[HACKERS] feature request: explain "with details" option

2016-09-08 Thread Roger Pack
My apologies if this was already requested before...

I think it would be fantastic if postgres had an "explain the explain" option:
Today's explain tells us what loops and scans were used, and relative
costs, etc.  It doesn't seem to tell *why* the planner elected to use
what it did.

For instance, in the case of a corrupted index, it doesn't say why
it's not using that index, it just doesn't use it, causing some
confusion to end users.  At least causing confusion to me.

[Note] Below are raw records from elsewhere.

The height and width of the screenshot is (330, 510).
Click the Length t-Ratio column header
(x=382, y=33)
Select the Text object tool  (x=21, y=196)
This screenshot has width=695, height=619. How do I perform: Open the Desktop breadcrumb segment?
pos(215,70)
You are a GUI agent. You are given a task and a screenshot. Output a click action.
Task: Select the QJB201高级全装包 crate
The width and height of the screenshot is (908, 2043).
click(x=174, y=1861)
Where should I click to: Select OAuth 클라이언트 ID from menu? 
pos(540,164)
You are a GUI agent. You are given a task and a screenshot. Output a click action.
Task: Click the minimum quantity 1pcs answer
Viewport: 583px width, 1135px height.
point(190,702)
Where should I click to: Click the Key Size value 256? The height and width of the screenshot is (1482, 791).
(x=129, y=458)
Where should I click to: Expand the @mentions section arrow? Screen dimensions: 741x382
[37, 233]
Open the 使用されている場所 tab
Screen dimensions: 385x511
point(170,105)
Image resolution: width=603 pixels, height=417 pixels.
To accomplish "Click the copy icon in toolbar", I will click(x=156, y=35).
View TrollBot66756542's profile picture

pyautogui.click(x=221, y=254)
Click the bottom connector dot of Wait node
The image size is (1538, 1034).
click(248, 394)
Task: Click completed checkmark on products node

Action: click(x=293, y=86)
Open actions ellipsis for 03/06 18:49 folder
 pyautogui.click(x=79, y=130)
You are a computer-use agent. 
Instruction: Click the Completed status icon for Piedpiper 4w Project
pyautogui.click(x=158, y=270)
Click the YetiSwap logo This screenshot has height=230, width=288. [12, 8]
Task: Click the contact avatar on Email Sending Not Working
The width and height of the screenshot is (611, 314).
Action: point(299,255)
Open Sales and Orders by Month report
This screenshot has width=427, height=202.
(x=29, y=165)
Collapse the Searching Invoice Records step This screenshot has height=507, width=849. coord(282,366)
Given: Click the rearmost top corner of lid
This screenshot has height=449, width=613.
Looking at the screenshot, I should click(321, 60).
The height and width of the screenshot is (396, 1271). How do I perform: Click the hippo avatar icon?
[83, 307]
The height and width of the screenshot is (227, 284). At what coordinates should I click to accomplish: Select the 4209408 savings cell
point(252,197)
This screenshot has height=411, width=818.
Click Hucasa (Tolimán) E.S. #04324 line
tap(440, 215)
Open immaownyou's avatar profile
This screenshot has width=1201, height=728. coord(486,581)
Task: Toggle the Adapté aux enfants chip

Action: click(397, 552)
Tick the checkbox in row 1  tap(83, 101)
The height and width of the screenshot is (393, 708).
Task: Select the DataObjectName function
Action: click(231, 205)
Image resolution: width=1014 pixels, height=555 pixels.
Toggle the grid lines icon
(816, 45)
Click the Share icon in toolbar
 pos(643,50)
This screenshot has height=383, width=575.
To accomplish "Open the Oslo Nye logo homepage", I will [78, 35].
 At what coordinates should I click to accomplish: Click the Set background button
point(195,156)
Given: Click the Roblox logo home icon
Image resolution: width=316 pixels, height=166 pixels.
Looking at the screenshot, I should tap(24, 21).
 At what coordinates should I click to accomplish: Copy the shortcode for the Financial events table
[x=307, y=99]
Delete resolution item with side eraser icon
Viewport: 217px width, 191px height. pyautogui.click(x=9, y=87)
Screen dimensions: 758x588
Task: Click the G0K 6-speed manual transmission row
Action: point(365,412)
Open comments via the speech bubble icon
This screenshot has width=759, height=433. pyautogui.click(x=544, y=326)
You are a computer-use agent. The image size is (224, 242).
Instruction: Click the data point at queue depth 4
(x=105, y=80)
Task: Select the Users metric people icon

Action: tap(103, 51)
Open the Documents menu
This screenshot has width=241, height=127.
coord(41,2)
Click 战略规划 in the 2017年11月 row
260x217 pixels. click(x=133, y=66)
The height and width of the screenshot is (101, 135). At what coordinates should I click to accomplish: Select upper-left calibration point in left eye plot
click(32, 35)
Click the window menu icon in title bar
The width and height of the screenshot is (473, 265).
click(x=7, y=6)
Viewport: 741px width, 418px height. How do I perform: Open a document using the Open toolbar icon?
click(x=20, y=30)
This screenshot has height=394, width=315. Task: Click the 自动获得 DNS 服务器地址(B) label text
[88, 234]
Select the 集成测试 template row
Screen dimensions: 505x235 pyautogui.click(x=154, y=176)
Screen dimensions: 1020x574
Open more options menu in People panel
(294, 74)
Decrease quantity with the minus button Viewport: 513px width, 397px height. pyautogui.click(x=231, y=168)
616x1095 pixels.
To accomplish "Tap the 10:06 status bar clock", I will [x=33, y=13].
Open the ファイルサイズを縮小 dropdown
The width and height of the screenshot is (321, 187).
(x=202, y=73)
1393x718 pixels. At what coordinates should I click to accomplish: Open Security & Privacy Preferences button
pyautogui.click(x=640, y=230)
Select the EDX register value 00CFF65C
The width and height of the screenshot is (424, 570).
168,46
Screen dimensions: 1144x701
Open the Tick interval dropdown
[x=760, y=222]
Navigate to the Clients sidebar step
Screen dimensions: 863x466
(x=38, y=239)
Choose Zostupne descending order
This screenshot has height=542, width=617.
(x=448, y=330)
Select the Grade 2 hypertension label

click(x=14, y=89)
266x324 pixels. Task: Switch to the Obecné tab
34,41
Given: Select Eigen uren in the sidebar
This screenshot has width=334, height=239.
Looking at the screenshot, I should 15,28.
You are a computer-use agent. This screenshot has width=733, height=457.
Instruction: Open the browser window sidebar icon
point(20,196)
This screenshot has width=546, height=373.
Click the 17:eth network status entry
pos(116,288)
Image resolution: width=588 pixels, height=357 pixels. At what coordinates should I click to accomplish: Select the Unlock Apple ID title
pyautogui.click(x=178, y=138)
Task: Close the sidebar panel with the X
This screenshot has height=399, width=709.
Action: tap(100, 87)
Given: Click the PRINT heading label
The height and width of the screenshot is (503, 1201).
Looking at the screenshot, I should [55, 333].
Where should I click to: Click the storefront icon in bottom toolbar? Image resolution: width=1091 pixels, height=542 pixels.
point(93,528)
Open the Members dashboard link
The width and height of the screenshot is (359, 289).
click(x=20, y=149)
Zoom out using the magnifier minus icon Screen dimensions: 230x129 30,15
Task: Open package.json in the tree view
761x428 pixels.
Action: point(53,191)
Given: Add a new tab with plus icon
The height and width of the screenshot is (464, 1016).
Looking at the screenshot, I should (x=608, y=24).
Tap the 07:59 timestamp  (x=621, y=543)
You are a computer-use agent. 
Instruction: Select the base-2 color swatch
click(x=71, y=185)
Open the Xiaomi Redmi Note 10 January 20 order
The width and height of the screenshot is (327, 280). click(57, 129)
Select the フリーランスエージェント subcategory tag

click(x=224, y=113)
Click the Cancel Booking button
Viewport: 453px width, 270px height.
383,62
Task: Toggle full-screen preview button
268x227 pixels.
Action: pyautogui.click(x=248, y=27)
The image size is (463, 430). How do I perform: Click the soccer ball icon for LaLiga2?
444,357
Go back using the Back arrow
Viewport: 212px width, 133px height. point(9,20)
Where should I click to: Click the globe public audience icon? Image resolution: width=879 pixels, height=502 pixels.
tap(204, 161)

Or in the case of where it iterates over an entire table (seq. scan)
instead of using an index because the index range specified "is most
of the table" (thus not helpful to use the index)...The choice is
appropriate.  The reasoning why is not explicitly mentioned.  Again
causing possibility for some delay as you try to "decipher the mind"
of the planner.  Sometimes tables (ex: tables after having been first
propagated) need an "analyze" run on them, but it's not clear from an
"explain" output that the analyze statistics are faulty.  Not even a
hint.

So this is a feature request for an "EXPLAIN DETAILS" option or
something, basically like today's explain but with more "rationale"
included.  This could be immensely useful to many Postgres users.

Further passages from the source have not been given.